What the exercise asks:
Recast the records from the beginning up to and including the line containing "What do you see at coordinates (96, 101)" as a JSON list of strings, one string per line, with blank lines omitted.

==== The data ====

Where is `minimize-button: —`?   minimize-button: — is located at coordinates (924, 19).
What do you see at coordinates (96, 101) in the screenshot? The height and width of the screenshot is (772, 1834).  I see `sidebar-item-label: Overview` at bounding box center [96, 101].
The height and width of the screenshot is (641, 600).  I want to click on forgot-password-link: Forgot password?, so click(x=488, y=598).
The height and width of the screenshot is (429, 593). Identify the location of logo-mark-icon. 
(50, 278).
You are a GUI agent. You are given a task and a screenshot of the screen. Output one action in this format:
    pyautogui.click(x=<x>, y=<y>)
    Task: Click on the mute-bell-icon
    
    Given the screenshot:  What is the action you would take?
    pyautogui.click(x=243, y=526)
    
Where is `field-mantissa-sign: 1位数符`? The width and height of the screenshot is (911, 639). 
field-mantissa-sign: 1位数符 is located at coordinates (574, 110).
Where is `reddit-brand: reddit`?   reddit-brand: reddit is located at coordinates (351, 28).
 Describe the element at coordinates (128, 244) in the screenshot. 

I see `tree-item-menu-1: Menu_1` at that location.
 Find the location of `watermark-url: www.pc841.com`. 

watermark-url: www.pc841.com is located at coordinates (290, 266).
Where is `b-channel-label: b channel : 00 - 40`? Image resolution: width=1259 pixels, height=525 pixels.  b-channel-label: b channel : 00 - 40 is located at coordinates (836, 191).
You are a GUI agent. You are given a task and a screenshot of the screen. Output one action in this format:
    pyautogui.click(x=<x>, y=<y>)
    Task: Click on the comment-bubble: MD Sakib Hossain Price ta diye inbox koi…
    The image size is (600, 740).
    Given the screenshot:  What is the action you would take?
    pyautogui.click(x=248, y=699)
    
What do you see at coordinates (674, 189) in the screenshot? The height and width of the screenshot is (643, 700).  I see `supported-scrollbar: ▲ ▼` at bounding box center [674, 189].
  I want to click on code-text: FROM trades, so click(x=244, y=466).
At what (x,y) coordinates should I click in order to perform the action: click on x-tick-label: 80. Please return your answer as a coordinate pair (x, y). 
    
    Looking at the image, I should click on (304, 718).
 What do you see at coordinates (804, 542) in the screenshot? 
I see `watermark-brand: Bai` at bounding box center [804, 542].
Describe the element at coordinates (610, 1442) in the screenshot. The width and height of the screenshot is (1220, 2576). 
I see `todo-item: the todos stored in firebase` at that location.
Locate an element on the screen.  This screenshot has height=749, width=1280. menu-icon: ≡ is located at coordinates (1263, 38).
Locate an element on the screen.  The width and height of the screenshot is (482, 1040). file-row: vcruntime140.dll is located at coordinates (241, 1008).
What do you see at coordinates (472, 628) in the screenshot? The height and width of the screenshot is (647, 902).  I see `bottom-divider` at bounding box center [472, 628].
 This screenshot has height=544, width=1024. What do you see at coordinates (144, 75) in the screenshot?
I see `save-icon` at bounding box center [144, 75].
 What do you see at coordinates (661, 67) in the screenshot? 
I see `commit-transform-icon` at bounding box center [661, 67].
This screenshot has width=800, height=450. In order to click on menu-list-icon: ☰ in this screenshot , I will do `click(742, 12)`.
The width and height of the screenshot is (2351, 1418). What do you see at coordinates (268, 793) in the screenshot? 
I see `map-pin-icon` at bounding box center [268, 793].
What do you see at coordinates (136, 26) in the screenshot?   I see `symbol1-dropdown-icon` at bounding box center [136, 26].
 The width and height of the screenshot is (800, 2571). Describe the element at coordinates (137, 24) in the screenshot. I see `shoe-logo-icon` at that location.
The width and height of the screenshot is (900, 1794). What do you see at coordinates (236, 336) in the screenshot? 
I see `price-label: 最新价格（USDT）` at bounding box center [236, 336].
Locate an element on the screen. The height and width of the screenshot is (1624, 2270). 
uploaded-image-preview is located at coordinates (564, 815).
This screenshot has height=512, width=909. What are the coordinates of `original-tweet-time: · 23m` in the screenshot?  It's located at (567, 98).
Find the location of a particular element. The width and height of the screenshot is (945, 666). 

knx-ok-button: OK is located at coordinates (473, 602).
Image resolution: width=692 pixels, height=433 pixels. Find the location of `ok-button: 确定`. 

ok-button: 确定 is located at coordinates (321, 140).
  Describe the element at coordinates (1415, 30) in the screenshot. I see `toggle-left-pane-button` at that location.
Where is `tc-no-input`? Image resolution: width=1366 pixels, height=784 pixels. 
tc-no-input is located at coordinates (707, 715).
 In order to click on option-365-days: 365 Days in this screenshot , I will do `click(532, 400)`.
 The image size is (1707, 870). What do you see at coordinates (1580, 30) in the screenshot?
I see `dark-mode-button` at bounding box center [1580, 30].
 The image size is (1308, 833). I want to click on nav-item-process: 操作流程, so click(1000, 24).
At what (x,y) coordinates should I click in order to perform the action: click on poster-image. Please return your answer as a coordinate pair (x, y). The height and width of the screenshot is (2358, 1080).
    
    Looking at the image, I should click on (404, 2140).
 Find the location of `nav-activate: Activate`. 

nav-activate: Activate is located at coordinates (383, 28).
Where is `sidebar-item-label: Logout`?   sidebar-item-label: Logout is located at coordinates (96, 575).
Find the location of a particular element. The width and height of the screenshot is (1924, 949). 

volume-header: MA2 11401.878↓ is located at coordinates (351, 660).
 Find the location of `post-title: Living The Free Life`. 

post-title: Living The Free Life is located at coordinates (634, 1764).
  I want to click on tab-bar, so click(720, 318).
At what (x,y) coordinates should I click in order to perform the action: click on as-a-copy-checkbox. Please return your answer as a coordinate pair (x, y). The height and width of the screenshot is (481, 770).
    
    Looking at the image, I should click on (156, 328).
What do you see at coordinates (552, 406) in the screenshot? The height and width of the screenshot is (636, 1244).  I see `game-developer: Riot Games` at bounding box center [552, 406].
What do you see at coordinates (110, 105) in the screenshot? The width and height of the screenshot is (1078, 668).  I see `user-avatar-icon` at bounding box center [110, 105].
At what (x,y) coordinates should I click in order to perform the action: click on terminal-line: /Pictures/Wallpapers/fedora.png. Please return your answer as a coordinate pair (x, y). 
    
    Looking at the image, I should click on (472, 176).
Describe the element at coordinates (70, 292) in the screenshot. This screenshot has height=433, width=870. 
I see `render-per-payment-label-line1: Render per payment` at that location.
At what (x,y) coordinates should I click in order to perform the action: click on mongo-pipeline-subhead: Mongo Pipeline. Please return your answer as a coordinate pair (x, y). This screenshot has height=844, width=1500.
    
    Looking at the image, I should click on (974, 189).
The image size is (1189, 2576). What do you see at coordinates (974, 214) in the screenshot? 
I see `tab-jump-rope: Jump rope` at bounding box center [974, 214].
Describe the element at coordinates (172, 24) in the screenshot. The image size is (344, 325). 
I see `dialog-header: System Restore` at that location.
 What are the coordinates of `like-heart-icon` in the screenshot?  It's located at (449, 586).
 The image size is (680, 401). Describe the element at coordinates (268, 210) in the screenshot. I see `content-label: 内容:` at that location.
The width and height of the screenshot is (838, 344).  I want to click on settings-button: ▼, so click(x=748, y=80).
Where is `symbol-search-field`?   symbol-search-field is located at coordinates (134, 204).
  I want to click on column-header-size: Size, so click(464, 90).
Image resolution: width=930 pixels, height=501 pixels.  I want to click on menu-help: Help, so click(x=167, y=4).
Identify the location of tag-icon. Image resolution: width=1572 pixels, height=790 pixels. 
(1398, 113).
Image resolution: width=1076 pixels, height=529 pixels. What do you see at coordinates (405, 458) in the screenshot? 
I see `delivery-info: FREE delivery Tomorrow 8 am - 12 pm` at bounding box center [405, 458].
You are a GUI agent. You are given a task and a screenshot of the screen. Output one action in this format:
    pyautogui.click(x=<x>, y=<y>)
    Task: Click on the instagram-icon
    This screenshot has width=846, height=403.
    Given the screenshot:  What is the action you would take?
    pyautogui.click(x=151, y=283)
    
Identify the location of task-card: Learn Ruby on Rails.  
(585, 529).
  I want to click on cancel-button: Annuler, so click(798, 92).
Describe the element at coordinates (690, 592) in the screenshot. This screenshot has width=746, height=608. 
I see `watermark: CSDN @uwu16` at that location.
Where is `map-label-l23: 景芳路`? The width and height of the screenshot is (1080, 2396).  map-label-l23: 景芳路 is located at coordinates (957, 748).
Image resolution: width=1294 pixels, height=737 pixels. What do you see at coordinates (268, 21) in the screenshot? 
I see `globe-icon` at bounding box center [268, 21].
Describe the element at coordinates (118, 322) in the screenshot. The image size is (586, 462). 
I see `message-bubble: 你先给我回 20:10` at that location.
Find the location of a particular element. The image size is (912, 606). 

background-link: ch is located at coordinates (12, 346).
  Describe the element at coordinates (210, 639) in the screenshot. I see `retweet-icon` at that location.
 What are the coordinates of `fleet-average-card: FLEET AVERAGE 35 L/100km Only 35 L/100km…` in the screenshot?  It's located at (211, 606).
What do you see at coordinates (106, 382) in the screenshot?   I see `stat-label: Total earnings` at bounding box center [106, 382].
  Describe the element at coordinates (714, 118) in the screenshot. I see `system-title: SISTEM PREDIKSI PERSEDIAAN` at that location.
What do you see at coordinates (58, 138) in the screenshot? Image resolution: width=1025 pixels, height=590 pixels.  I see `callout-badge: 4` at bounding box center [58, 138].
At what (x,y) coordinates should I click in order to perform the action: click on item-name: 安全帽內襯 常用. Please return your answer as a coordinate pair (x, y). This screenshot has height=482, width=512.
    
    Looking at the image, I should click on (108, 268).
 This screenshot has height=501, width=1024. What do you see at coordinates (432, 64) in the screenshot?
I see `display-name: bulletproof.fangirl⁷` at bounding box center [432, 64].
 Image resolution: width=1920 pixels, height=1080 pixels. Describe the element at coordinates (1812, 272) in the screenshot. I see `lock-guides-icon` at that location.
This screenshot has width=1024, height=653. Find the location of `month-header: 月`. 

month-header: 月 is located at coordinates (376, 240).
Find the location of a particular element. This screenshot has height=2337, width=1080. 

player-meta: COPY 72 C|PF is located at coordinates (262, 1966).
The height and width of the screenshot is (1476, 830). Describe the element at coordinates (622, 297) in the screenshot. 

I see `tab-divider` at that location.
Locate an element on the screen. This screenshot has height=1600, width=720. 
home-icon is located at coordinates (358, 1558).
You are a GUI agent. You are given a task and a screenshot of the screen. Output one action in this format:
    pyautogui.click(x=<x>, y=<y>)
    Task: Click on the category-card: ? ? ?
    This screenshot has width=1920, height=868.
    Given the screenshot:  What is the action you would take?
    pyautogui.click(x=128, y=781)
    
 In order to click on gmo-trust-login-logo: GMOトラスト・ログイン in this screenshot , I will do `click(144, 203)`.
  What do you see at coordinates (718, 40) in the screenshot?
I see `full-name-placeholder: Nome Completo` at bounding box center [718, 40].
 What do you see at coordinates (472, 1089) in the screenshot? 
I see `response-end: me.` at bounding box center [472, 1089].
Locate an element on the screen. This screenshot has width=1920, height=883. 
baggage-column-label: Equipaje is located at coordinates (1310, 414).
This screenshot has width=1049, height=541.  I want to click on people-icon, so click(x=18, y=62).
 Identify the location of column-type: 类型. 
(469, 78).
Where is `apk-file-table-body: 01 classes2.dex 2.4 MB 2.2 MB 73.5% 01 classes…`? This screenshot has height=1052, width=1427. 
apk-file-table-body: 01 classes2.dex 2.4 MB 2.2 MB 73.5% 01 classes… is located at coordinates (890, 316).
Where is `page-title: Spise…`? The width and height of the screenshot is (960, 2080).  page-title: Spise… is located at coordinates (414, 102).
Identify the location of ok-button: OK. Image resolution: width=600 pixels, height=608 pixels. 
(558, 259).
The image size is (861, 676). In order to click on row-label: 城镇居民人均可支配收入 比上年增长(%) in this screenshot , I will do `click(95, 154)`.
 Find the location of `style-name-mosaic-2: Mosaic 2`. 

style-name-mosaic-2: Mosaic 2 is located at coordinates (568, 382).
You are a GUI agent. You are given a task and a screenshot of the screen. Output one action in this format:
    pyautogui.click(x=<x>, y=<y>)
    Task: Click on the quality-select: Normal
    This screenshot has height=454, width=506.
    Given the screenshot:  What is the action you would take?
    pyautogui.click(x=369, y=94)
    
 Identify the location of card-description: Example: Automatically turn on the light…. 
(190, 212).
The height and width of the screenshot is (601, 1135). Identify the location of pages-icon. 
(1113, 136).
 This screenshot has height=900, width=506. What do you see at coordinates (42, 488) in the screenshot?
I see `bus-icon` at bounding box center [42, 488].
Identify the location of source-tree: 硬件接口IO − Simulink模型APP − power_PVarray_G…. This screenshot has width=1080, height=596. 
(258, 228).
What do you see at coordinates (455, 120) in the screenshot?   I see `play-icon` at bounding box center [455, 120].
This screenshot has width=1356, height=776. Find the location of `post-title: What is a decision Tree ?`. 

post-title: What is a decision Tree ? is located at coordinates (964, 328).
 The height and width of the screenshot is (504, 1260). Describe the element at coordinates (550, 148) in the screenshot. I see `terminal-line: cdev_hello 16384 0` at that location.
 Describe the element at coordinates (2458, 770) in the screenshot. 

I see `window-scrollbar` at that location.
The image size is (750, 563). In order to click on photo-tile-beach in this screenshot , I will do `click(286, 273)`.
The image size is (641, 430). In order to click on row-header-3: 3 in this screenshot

====

Response to this task:
[
  "Where is `minimize-button: —`?   minimize-button: — is located at coordinates (924, 19).",
  "What do you see at coordinates (96, 101) in the screenshot? The height and width of the screenshot is (772, 1834).  I see `sidebar-item-label: Overview` at bounding box center [96, 101]."
]